20 ANOS SEM FLORESTAN FERNANDES

Paulo Henrique Martinez - Florestan Fernandes nasceu na cidade de São Paulo, em 1920. Era filho de uma jovem portuguesa, que emigrara do Minho, fugindo da pobreza no campo. Não lhe valeu. Empregada em serviços domésticos, criou o filho com muitas dificuldades e privações. O menino trabalhou na rua, desde cedo. Interrompeu os estudos, retomados quando já adulto, jovem, aos 17 anos de idade. Formou-se em Ciências Sociais, na USP, em 1944. Fez Pós-Graduação em Antropologia e Sociologia. Tornou-se professor e, logo, sociólogo renomado. Os seus livros conhecem reedições sucessivas. O seu nome transcende as fronteiras do Brasil. Suas interpretações desafiam a imaginação e a engenhosidade intelectual na compreensão do século XXI. Morreu, em São Paulo, vinte anos atrás, em agosto de 1995.
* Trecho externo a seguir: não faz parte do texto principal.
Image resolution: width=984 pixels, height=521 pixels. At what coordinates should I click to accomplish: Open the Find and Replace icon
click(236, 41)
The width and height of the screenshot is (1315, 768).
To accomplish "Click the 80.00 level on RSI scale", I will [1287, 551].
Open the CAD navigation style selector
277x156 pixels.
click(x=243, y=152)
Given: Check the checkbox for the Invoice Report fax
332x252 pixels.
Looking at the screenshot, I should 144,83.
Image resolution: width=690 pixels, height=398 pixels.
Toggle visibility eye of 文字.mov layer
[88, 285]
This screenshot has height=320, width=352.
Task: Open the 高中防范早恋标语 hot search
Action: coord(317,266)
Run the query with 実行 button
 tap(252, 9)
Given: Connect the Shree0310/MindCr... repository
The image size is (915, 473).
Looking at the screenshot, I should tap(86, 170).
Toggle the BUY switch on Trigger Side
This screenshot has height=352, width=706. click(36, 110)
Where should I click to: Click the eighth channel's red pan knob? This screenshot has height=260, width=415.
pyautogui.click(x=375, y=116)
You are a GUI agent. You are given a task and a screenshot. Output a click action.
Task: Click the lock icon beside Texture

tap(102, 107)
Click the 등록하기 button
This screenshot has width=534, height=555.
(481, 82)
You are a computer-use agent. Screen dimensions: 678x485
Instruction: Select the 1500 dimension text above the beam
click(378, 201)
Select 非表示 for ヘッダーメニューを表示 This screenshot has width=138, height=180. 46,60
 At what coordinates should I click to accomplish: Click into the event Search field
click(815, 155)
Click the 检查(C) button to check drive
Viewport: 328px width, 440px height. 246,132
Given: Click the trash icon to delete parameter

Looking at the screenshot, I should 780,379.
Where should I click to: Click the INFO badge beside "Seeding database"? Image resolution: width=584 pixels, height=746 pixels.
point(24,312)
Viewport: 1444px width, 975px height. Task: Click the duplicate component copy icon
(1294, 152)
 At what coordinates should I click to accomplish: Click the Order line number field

As pesquisas realizadas por Florestan Fernandes abrangem um elenco vasto e diversificado de temas e de problemas sociais. Nas décadas de 1940 e 1950, quando estudou as sociedades indígenas, as políticas públicas queriam acelerar a desagregação social e a conversão de seus membros em mão-de-obra barata e sem qualificação. Integrou e liderou equipes de investigação crítica e original sobre as relações entre brancos e negros em São Paulo e no sul do Brasil. Cassado pela ditadura militar, no Brasil, ensinou no Canadá e EUA.

Nos anos 1970 expôs com rigor e profundidade teórica e empírica as mazelas da formação colonial da sociedade brasileira e apontou os gargalos políticos e sociais na efetivação da cidadania plena e da felicidade humana entre nós. Nos últimos anos de vida dedicou-se a ativa colaboração na imprensa escrita e aos debates no Congresso Nacional. Foi Constituinte e deputado federal pelo PT de São Paulo, entre 1987 e 1994.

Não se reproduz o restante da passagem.